== DATASET RECORDS

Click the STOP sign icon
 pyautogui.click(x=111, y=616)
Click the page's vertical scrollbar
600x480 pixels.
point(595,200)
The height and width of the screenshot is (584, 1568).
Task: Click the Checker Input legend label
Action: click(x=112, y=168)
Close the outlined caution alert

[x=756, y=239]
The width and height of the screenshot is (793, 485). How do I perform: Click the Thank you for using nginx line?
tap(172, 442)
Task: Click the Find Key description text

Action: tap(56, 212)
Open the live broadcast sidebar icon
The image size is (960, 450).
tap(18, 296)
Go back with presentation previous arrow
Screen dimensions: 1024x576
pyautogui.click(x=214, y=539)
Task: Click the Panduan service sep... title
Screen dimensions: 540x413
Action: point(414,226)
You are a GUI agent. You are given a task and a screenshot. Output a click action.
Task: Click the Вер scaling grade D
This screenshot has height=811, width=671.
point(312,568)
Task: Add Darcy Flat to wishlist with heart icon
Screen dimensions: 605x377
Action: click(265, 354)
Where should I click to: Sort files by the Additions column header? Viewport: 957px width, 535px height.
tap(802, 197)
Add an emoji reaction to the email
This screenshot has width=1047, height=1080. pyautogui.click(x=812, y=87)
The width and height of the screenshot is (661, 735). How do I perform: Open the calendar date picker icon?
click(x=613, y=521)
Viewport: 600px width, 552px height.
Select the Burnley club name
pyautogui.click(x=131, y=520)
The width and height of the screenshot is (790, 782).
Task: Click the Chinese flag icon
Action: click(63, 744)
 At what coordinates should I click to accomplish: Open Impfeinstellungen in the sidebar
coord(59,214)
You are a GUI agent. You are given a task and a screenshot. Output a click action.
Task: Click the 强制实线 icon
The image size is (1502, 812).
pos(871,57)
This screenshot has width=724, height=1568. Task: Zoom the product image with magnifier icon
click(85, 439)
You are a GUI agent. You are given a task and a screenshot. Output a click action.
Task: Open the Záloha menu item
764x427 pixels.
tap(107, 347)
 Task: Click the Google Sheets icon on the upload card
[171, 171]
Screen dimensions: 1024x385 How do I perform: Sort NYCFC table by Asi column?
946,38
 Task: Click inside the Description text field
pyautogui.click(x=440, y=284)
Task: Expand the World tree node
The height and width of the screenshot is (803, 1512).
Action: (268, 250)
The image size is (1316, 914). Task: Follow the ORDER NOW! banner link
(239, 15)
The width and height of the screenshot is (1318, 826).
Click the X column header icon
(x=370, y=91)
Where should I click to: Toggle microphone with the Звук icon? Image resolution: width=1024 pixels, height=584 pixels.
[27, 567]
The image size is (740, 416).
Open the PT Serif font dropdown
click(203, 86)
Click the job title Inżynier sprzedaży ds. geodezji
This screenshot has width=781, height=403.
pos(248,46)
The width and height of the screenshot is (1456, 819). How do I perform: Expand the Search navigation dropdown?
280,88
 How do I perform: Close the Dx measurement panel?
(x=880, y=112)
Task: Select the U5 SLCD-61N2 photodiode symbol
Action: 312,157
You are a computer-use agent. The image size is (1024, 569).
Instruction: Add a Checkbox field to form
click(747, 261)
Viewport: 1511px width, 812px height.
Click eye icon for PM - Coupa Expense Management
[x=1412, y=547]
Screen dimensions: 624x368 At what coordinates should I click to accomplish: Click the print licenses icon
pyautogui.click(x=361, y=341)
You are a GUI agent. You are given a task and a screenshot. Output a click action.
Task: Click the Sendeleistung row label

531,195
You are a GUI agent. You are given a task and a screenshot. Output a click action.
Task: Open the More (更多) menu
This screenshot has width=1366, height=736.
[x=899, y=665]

====

Throughout the records, the word "title" shows up on certain lines. Report how many lines, with only the number.

2